Dalla nostra prospettiva contemporanea, e a causa del concetto di filosofia che è giunto fino a noi, spesso trascuriamo il fatto che i filosofi dell’antichità non erano professori di filosofia o professionisti del pensiero. Gli insegnamenti di Eraclito, Parmenide, Pitagora, Platone o Socrate, quelli dei pensatori stoici, cinici, epicurei, scettici, neoplatonici, ecc. non erano semplici teorie speculative sulla natura ultima della realtà; erano, indissolubilmente, pratiche orientate alla realizzazione delle possibilità latenti nelle strutture profonde di ogni essere umano, percorsi di realizzazione e di liberazione interiore. I grandi filosofi dell’antichità non si limitavano a elaborare e a postulare sistemi teorici, ma, soprattutto, incarnavano in se stessi un intero modello di vita e invitavano gli aspiranti filosofi, gli amanti della saggezza, ad addentrarsi in un cammino vitale percorso il quale non sarebbero stati più gli stessi e non avrebbero più visto il mondo allo stesso modo. Capirono che solamente colui che aveva accesso a un certo stato d’essere, che aveva avuto accesso a un certo livello di coscienza poteva penetrare sotto la superficie delle cose e cogliere le chiavi dell’esistenza. Un vero filosofo non era considerato una persona che si dedicava ad elaborare teorie o ipotesi più o meno plausibili intorno alle questioni ultime, senza un impegno attivo nella propria conoscenza di sé. Erano l’autenticità e la profondità dell’essere del filosofo a garantire la profondità della sua visione.

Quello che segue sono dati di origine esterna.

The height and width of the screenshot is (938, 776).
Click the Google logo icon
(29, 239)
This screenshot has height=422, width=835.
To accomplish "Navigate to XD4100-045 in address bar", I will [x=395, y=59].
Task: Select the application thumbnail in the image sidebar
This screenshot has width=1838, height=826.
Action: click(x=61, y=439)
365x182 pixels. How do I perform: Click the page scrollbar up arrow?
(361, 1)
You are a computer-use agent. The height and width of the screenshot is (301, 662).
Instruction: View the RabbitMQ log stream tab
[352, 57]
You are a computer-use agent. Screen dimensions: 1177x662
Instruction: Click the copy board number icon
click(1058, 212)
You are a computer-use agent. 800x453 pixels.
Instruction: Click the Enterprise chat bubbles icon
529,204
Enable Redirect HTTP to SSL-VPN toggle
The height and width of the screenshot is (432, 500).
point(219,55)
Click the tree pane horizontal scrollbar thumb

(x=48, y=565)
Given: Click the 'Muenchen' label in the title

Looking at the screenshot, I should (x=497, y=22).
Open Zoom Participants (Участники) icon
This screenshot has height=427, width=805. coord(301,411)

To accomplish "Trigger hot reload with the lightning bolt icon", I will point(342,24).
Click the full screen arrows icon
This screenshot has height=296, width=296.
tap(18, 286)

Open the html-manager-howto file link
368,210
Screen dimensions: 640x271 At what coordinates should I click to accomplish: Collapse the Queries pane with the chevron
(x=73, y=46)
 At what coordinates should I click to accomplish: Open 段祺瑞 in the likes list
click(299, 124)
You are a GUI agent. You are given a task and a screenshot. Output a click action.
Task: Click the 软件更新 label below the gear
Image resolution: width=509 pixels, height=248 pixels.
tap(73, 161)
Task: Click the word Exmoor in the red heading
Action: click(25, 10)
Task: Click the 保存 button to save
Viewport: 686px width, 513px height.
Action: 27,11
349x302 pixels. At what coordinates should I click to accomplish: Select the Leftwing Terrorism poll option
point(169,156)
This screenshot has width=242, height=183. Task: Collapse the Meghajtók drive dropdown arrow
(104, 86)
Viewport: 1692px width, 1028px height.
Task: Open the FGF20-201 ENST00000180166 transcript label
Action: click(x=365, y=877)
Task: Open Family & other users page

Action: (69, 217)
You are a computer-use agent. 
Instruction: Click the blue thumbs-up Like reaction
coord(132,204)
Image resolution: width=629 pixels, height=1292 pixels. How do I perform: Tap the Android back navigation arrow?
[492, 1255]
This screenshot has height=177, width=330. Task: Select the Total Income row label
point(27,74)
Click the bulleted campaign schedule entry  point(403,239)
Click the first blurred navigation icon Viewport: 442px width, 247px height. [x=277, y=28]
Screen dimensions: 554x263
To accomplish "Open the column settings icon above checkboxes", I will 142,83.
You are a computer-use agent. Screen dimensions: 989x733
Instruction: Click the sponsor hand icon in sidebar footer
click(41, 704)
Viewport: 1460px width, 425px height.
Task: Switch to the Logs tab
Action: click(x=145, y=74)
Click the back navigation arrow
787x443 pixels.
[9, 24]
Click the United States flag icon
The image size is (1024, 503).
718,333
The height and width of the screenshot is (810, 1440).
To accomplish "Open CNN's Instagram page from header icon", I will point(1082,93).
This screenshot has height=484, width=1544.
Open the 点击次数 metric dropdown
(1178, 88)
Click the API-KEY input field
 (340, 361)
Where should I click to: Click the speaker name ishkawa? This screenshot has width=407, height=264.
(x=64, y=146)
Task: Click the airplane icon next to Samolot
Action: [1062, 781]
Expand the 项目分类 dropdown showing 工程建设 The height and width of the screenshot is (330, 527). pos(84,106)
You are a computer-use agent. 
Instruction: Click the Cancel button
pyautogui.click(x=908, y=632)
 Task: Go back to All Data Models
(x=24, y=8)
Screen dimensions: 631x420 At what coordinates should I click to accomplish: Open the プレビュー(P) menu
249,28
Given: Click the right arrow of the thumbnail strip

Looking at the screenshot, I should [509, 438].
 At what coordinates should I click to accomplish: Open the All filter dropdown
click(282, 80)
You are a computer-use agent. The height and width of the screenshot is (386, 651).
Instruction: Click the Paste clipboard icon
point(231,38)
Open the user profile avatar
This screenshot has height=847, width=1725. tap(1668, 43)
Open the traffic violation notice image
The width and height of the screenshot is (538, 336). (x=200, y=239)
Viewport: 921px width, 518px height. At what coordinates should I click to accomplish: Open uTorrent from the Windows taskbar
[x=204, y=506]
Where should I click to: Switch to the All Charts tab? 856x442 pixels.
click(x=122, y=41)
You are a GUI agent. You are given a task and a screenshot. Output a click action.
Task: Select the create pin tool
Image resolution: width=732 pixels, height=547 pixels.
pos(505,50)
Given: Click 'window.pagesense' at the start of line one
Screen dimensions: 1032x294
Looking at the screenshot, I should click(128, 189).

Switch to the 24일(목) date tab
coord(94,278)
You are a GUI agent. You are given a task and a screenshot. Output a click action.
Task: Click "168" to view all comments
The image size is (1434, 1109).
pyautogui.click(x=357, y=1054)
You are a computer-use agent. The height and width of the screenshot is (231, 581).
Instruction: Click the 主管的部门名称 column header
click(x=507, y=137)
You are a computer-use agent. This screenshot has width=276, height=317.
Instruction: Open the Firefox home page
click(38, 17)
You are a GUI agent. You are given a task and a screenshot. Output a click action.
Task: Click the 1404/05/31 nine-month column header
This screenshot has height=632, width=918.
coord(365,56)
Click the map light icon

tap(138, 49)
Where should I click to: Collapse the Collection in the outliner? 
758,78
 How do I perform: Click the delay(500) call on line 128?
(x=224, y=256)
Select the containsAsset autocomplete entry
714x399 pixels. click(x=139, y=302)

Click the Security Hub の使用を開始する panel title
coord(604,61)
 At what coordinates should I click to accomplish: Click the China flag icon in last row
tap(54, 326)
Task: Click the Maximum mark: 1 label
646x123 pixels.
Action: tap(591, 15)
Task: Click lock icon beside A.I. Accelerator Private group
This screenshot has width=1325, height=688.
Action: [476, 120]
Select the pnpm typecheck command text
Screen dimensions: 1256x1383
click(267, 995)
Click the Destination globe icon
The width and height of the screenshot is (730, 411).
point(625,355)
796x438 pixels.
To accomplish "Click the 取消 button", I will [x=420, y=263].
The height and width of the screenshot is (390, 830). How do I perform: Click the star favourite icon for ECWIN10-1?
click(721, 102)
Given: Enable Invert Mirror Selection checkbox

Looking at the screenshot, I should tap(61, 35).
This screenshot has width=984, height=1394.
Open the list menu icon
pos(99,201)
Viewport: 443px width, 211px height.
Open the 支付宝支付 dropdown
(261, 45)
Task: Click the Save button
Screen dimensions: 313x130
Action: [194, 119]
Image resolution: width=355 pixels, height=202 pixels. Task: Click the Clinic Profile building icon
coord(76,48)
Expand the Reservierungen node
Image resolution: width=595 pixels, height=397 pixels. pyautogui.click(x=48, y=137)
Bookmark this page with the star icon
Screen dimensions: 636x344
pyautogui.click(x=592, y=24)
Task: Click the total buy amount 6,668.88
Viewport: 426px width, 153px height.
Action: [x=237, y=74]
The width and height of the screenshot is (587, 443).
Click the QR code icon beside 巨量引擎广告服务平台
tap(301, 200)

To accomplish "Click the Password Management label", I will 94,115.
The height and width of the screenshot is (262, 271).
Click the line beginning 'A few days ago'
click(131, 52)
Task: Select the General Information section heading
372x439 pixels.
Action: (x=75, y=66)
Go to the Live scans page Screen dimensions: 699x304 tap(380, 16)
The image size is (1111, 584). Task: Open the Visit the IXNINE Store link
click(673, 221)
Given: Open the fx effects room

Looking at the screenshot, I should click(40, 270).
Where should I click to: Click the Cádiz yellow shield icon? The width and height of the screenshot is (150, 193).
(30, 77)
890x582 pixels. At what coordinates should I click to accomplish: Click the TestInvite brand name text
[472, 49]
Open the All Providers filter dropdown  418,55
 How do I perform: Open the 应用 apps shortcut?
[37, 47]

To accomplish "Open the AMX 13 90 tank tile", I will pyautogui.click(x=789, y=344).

Questo rapporto inscindibile tra pensiero e vita, conoscenza e trasformazione, era concepito dai filosofi dell’antichità come un rapporto reversibile. Ritenevano che solo la persona integra, sincera, impegnata nella propria profonda trasformazione, può raggiungere uno sguardo obiettivo e penetrante e, di conseguenza, accedere a una profonda conoscenza della realtà; che solo chi è autentico può essere amico della verità. E ritenevano che la filosofia non solo esige la virtù, ma che è anche la fonte della virtù; che la conoscenza profonda della realtà, in quanto dissipa la nostra ignoranza esistenziale, è una conoscenza concreta, che produce cambiamenti radicali nella nostra vita, che ci trasforma e ci libera.

La filosofia sapienziale, oggi

 

La filosofia, rimanendo nel proprio sviluppo storico limitata principalmente all’ambito accademico, tende a far dimenticare, nel nostro contesto culturale, la propria originaria dimensione sapienziale, l’importanza che riveste per la vita concreta – individuale e sociale. Gran parte della filosofia accademica è diventata astratta e irrilevante per la vita. Nei piani di studio non si include il sapere più necessario: quello che riguarda l’apprendimento dell’arte di vivere. Il desiderio e la sofferenza umana sono stati in gran parte lasciati nelle mani di tecnici della salute o del benessere. In ciò che è essenziale siamo stati lasciati all’improvvisazione.

La pratica della filosofia sapienziale riemerge, in questo contesto, per dare una risposta a quella che è una chiara esigenza sociale e individuale e al vuoto spirituale e filosofico della nostra cultura, che è fonte di disorientamento e di sofferenza profonda. Sempre più persone cercano uno spazio di dialogo aperto, rispettoso e non gerarchico, dove le proprie difficoltà e domande siano affrontate in una prospettiva non clinica, medica o strettamente psicologica, ma esistenziale e filosofica. D’altra parte, il vuoto spirituale evidenziato – che è il terreno fertile per le continue offerte e novità che nascono nell’ambito della crescita personale (quotidianamente sentiamo parlare di una terapia o di una nuova teoria che cerca di spiegare le chiavi della sofferenza e della felicità umana) – non vuole più essere colmato in modo improvvisato o dogmatico, ma serenamente e razionalmente, approfittando di oltre 2500 anni di riflessione filosofica e tornando alle nostre radici culturali.

La filosofia deve tornare ad essere una guida e una maestra nell’arte complessa del vivere. La consulenza filosofica vuole essere solo un passo, tra i tanti che saranno necessari, verso questo obiettivo.